>>>

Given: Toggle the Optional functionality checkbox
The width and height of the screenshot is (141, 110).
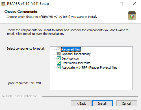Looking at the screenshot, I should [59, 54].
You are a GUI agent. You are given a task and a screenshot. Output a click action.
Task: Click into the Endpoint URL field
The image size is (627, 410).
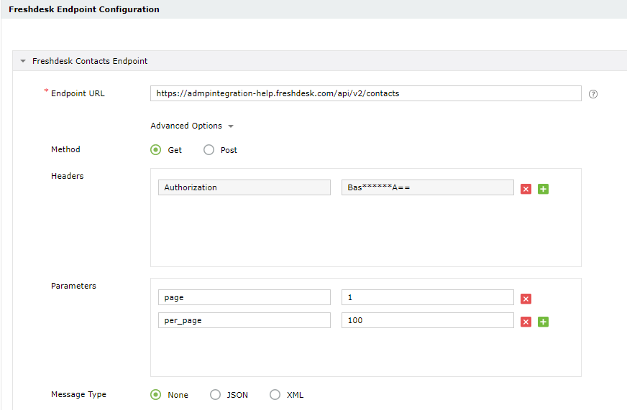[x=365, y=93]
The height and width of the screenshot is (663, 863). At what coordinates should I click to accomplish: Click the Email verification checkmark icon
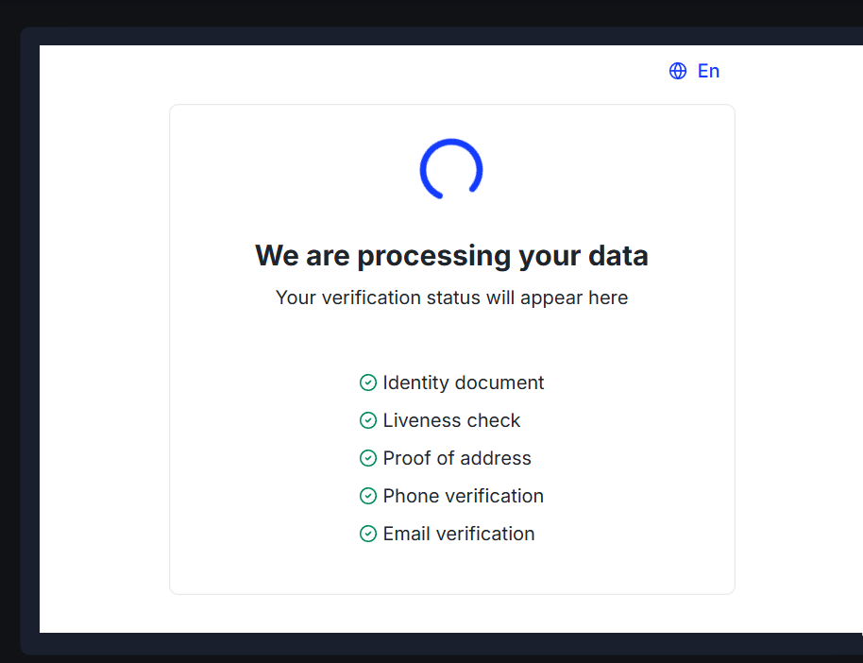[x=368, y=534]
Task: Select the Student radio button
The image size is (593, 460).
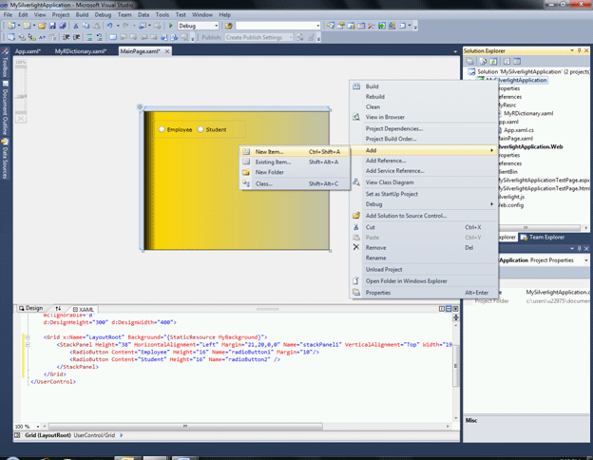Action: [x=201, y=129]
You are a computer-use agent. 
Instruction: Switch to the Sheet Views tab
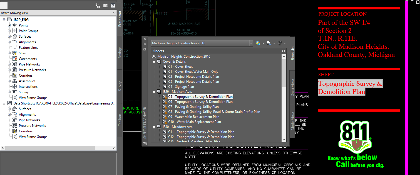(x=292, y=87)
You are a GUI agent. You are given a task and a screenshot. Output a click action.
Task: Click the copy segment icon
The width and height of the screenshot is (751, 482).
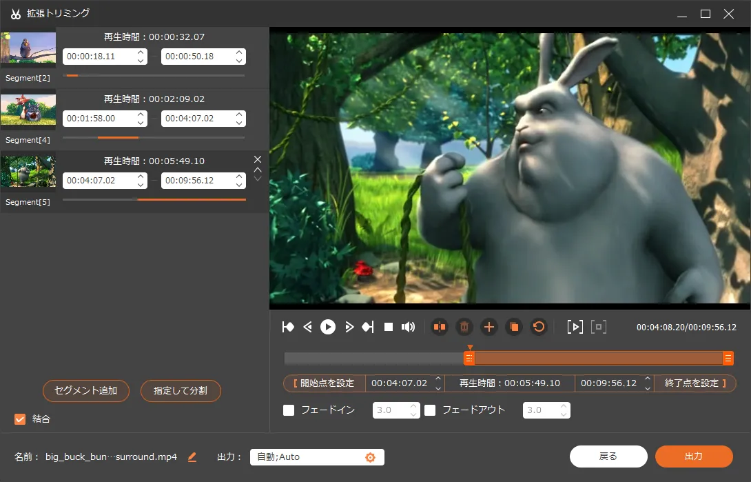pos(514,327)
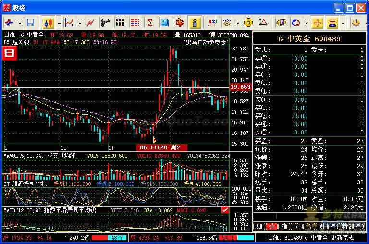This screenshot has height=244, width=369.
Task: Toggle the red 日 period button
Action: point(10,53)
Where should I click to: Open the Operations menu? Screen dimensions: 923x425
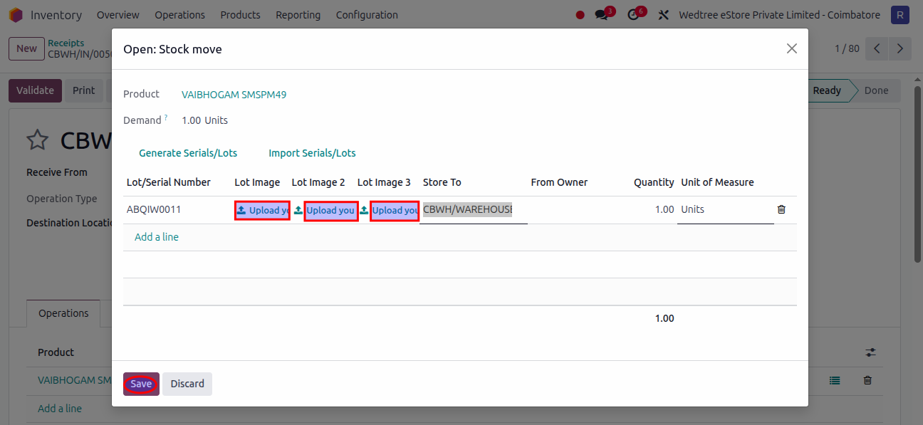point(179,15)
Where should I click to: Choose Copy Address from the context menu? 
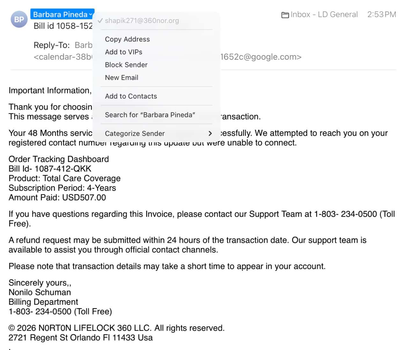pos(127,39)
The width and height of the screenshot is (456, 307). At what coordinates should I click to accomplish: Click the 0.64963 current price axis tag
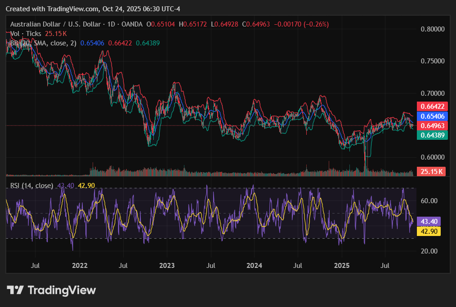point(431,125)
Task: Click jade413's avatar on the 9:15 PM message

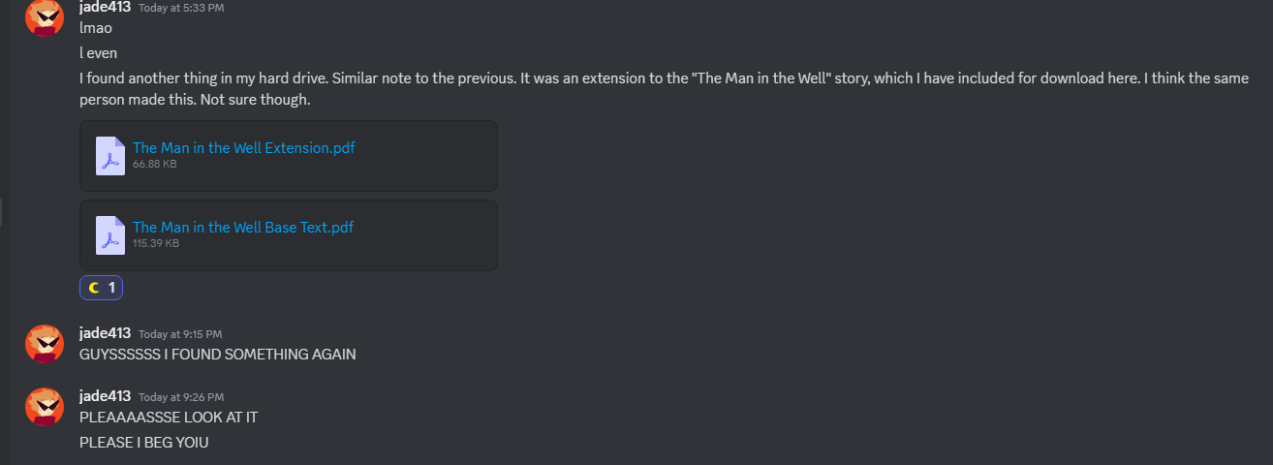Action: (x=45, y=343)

<<<
>>>

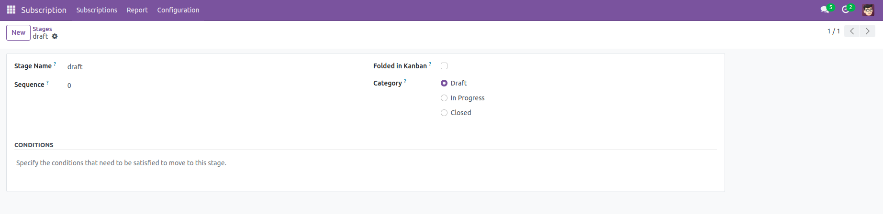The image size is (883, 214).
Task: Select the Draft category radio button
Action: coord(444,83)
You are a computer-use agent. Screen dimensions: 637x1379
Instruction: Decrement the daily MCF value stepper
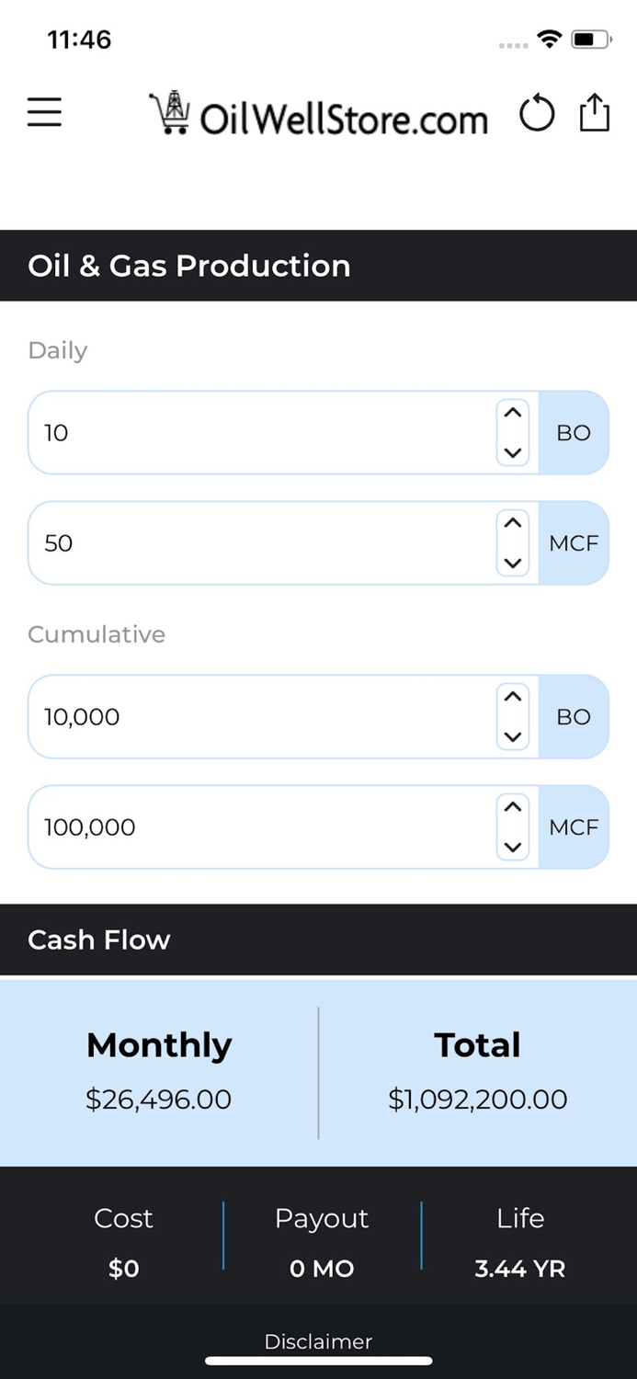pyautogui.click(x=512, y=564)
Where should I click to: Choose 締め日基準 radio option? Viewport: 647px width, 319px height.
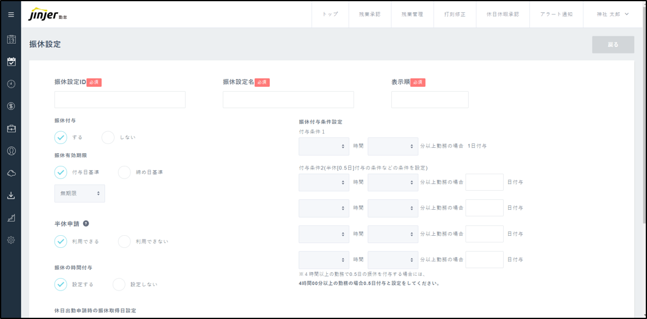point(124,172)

<<<
>>>

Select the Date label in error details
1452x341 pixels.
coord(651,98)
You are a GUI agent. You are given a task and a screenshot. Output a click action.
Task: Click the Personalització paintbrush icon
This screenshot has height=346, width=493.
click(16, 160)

<<<

What you have to do
What to print is the stretch of entries from the line with "Given: Toggle the" up to and including the line with "Task: Click into the Endpoint URL field". Please print it exactly and leave out the pictures.

Solution for this task
Given: Toggle the Optional functionality checkbox
The width and height of the screenshot is (141, 110).
Looking at the screenshot, I should [59, 54].
You are a GUI agent. You are given a task and a screenshot. Output a click action.
Task: Click into the Endpoint URL field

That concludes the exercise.